CHICAGO (Reuters) - Three ultrasounds done in the early weeks of pregnancy in a Finnish woman living in the United States infected by Zika failed to show signs of brain damage in a fetus later diagnosed with the birth defect microcephaly, U.S. researchers said in a study published on Wednesday.
The woman was not identified but she was infected while traveling on vacation in Mexico, Guatemala and Belize in November 2015. The exact location of transmission was not known.
It was not until the 19th week of her pregnancy that signs of the birth defect first showed up on an ultrasound. A follow up study using magnetic resonance imaging or MRI showed extensive brain abnormalities. Studies showed that the fetal brain had shrunken from a normal head circumference in the 47th percentile during week 16 to the 24th percentile in week 20. Even so, the head circumference was still not small enough to be classified as microcephaly, the researchers reported.
But given the extent of the damages seen on the MRI, the woman elected to terminate the pregnancy in the 21st week.
“What our paper suggests is that physicians should use caution in reassuring patients who have normal fetal ultrasound examinations early in their pregnancies,” said Adre du Plessis, Director of the Fetal Medicine Institute at Children’s National Health System in Washington, D.C., a coauthor of the study published on Wednesday in the New England Journal of Medicine.
Du Plessis said single ultrasounds may not capture infection-associated fetal brain abnormalities that may worsen over the course of the pregnancy.
“There is an enormous amount we don’t know about this current strain and outbreak of Zika virus. It seems to be behaving differently than in the past,” du Plessis said in a conference call with reporters.
“What we do know for sure is if the fetal brain is affected this appears to be a very bad situation,” he said.
Zika to date has not been proven to cause microcephaly in babies, but there is growing evidence that suggests a link. The condition is defined by unusually small heads that can result in developmental problems. Brazil - hardest hit by the virus - said it has confirmed more than 900 cases of microcephaly, and considers most of them to be related to Zika infections in the mothers. Brazil is investigating nearly 4,300 additional suspected cases of microcephaly.
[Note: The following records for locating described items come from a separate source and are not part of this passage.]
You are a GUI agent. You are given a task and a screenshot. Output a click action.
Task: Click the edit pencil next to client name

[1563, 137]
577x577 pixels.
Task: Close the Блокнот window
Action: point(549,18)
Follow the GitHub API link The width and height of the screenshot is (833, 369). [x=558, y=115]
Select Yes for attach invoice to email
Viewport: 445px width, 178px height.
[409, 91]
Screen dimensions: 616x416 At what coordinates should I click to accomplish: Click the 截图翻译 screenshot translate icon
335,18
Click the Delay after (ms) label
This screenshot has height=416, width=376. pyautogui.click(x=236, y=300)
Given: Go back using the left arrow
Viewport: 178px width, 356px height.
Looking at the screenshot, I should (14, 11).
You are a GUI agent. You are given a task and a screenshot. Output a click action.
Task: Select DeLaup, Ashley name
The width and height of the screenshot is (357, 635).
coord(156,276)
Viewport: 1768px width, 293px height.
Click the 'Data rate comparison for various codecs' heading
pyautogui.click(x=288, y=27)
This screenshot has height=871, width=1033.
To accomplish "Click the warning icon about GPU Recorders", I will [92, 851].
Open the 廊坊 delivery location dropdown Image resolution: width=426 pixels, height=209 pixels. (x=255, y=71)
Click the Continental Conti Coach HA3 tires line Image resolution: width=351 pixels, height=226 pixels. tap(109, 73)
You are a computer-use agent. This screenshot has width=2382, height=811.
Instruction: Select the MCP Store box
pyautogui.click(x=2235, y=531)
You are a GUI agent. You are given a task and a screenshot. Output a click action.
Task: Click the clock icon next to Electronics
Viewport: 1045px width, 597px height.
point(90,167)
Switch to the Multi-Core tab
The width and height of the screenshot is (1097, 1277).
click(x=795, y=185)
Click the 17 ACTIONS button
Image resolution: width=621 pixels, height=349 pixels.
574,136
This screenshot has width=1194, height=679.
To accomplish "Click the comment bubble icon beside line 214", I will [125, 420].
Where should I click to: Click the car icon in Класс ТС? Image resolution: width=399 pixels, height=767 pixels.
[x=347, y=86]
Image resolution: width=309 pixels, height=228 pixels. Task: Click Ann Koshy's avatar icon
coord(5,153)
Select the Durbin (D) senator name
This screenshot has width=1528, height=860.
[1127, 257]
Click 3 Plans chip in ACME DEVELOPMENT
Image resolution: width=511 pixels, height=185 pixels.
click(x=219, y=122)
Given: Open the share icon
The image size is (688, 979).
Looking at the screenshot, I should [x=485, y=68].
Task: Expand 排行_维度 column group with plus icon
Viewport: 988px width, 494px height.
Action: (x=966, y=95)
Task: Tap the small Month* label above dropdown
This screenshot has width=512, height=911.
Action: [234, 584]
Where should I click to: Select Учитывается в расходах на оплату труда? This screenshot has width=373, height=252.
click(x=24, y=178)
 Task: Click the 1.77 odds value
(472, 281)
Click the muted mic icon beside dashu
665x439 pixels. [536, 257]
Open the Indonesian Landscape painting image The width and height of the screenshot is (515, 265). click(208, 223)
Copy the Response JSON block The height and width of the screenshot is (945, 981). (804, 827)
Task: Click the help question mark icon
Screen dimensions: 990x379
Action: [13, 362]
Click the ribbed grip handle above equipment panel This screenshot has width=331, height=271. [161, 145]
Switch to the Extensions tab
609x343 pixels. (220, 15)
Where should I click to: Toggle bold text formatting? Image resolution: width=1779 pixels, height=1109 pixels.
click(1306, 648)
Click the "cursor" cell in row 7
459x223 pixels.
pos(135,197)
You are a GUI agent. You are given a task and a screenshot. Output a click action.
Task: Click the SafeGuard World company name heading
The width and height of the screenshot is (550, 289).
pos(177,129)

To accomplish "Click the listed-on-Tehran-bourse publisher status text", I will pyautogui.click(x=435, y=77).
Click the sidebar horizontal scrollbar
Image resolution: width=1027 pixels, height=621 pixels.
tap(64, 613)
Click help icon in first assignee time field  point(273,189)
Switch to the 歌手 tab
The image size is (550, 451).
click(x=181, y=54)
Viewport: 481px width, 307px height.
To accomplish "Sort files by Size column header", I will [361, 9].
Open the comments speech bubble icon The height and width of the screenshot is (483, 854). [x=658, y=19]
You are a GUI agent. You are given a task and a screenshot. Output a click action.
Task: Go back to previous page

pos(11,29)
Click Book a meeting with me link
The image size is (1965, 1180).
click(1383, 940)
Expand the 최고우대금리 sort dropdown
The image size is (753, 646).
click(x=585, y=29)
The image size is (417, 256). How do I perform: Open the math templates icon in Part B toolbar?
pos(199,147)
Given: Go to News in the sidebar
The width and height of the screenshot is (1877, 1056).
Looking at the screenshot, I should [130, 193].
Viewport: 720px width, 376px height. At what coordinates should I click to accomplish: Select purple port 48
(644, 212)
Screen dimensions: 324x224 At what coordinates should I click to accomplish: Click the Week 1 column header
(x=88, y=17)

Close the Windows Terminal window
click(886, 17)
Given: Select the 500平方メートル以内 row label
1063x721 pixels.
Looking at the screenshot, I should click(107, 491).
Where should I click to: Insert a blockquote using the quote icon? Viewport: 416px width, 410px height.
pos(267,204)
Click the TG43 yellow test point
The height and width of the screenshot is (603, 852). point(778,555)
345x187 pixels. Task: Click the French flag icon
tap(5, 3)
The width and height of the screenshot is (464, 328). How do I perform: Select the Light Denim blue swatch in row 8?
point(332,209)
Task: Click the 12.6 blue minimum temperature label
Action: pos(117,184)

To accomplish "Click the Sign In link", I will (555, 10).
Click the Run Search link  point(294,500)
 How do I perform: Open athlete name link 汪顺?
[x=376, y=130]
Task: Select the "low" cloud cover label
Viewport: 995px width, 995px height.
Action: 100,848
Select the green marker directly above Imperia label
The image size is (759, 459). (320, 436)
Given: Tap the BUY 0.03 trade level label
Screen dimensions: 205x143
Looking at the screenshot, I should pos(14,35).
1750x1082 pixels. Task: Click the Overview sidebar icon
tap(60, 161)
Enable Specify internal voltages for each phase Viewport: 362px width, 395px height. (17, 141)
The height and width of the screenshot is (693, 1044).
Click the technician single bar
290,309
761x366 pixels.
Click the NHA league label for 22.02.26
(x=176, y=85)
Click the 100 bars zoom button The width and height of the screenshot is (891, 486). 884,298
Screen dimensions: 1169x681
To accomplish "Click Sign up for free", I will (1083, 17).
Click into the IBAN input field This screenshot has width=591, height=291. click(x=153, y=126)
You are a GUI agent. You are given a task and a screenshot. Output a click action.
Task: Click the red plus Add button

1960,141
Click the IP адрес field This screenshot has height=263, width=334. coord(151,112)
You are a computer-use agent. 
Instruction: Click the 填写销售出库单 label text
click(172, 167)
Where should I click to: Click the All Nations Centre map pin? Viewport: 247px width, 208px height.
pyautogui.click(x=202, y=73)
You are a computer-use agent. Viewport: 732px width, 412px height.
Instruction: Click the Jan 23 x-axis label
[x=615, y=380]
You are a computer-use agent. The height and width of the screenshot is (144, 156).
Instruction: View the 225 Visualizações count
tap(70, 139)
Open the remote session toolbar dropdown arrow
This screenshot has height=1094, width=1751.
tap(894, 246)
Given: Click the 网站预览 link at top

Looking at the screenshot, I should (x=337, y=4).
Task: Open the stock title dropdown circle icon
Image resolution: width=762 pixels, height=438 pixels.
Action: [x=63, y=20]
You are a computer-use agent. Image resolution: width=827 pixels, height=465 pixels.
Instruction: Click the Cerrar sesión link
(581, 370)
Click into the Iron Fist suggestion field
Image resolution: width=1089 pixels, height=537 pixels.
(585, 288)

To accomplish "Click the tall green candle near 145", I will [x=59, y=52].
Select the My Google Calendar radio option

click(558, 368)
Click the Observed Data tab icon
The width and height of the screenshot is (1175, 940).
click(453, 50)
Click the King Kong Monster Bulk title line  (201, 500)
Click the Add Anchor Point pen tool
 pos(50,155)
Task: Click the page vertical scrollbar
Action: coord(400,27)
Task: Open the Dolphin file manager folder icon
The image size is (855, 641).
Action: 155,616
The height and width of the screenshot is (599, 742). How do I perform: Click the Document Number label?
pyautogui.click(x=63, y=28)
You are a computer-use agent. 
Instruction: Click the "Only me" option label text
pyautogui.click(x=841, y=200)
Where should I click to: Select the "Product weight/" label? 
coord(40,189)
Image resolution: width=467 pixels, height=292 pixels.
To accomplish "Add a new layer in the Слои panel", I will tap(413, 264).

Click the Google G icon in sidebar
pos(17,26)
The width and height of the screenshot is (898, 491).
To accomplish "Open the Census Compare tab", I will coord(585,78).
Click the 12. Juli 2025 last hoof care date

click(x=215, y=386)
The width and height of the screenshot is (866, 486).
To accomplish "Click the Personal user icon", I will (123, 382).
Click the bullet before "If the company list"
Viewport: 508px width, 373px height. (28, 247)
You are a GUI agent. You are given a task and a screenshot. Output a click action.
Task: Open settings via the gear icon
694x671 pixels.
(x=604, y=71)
In the paper, scientists examined the case of the woman who is from Washington, D.C. She became infected with Zika during her 11th week of pregnancy.
Although Zika infections typically remain present in the blood for 5 to 7 days, the virus in this patient remained present in this woman’s blood until 10 days after the fetus was aborted.
Dr. Cheng-Ying Ho, a neuropathologist at Children’s National, said the finding raises questions about whether there is a correlation between the duration of virus infection in the mother and the severity of the brain injuries in the fetus.
An autopsy of the fetus showed high concentrations of the virus in the brain, placenta and umbilical cord. Virus isolated from the brain showed it was still infectious, growing easily in lab dishes of human nerve cells, the study reported.
Study co-author Dr. Roberta DeBiasi, an infectious disease expert at Children’s National, called the high levels of virus in the fetal brain and placenta “concerning and suggests that the virus may be able to hide from the immune system there.”
The study authors believe the findings call into question current recommendations for Zika testing in pregnant women, which only recommend testing for presence of the virus within two weeks of an infection. Subsequent tests look for antibodies of the virus but not the virus itself.
Current recommendations do not include the use of MRI imaging tests, which are much more costly than ultrasounds and may not be accessible to pregnant women in countries with Zika transmission.
“What really matters is whether there is evidence of changes in the brain to suggest injury in the context of a proven viral infection in the mother,” du Plessis said.
“That is where MRI is the gold standard for picking up changes in the brain, even though it has limitations in terms of availability and cost,” du Plessis said.